Kurullar Belirsizliklerle Dolu
Genel Başkan Bayrak, taslağın bir diğer eksikliğini ise mobbingle mücadele kurullarının kamu ve özel sektörde nasıl işleyeceğinin netleştirilmemiş olması olarak ifade etti. Şu eleştiride bulundu: “Kurulların kimlerden oluşacağı, hangi mercilere bağlı olacağı ve işleyişleri tam anlamıyla belirlenmemiş. Bu durum, çalışanların sorunlarına çare olmak yerine yeni belirsizlikler yaratıyor.”Bayrak ayrıca, ALO 170 hattının yalnızca 4857 sayılı kanuna tabi işçiler için hizmet verdiğini, devlet memurlarının bu sistemden yararlanamadığına dair net bir çözümün yer almadığını dile getirdi.
Genelge “Ölü Doğacak” Eleştirisi
Tamer Bayrak, taslak halindeki bu genelgenin onaylanması durumunda “ölü bir genelge” olacağını ve sadece çalışanların iş yükünü artıracağını belirtti. Bayrak, şu ifadeleri kullandı: “Bu genelge, şimdiye kadar tarafların görüşü alınmadan hazırlanmış diğer yasal düzenlemeler gibi etkisiz kalmaya mahkûm olacaktır.
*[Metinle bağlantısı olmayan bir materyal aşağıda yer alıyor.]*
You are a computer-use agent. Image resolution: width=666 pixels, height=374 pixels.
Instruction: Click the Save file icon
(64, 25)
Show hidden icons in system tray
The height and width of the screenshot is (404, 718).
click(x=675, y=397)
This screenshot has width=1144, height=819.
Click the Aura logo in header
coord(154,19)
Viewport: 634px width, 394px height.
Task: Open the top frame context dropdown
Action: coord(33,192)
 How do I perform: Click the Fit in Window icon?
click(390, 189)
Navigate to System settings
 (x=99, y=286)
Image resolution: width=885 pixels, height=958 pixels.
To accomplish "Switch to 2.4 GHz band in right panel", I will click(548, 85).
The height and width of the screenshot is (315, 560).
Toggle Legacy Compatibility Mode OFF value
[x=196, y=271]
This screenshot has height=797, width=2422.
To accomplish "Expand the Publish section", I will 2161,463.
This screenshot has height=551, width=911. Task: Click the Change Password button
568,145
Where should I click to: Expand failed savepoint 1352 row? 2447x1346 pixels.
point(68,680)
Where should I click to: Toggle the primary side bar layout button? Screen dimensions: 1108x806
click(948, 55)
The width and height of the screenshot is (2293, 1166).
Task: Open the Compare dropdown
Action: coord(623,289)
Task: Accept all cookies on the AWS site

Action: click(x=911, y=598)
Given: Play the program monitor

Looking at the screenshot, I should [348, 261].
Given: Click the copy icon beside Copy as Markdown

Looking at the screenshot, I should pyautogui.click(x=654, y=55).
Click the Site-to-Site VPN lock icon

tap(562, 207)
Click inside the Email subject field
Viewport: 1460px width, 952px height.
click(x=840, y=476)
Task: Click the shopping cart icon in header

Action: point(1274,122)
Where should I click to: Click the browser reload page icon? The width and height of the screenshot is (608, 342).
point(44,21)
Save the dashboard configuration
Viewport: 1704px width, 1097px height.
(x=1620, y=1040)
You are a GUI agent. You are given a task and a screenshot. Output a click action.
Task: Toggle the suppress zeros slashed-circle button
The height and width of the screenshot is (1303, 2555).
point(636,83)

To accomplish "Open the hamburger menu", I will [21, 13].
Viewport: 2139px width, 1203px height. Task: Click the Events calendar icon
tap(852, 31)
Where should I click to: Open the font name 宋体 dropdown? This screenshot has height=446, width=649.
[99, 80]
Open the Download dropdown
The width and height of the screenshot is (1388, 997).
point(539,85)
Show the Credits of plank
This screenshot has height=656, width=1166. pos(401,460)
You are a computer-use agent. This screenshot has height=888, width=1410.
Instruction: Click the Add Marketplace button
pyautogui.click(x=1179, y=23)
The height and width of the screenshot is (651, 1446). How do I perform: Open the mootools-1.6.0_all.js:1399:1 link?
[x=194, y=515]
Çalışanların iş yükü artacak, angarya çalışma süreleri daha da uzayacaktır.”
Geçmişten Ders Alınmadı
Bayrak, daha önce alelacele çıkarılan
Sağlıkta Şiddet Kanunu örneğini hatırlatarak, şu ifadeleri kullandı: “Bu kanunun Covid-19 döneminde tarafların görüşü alınmadan hazırlandığını ve çözüm getirmediğini görüyoruz. TCK’ya dayanmayan düzenlemeler, topal ördek misali hep topallamaya devam edecektir.”